- [Task prompt] Everything from the line with "Screen dimensions: 1400x845" down to the last line of the material below must be written out exactly. Leave out all other lines.
== Segment start ==
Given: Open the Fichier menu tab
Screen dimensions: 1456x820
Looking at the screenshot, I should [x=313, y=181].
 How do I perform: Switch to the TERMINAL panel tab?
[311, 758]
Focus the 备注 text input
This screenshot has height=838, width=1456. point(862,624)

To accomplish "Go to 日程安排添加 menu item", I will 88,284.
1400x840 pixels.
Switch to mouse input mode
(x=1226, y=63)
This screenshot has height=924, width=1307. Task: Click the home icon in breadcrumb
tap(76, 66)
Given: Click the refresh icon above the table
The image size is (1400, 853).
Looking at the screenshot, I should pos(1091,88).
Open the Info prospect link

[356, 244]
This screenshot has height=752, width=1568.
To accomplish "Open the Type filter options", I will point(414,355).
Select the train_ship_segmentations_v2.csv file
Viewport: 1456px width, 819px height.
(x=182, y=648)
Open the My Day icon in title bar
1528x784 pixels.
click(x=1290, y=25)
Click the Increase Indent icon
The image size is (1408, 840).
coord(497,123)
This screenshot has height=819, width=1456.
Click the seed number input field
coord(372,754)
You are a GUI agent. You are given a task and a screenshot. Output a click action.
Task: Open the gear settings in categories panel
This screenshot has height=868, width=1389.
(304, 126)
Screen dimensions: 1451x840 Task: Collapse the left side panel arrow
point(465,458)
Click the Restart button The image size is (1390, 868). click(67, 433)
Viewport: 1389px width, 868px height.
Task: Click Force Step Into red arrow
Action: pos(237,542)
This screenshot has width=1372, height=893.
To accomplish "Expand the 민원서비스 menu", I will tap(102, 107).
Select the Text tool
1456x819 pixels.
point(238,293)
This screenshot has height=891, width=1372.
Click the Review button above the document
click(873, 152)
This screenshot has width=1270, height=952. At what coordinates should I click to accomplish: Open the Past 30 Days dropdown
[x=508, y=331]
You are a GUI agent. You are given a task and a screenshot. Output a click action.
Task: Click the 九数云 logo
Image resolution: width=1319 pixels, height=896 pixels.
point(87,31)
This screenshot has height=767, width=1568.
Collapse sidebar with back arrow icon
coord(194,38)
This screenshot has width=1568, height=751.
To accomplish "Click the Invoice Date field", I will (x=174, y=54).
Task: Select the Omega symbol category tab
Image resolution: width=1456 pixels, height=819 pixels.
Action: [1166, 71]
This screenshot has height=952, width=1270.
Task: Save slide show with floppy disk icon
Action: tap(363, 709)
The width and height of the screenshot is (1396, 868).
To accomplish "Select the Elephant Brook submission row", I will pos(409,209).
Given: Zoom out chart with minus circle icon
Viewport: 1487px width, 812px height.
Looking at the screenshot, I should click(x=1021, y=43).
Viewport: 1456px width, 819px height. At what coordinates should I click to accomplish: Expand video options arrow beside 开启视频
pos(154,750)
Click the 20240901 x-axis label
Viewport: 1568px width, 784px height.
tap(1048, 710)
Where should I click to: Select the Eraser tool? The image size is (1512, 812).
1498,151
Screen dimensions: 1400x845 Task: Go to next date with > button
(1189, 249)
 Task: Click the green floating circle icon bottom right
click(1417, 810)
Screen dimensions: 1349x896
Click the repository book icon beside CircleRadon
== Segment end ==
- [Written solution]
Screen dimensions: 1400x845 Task: Go to next date with > button
(1189, 249)
 Task: Click the green floating circle icon bottom right
click(1417, 810)
Screen dimensions: 1349x896
Click the repository book icon beside CircleRadon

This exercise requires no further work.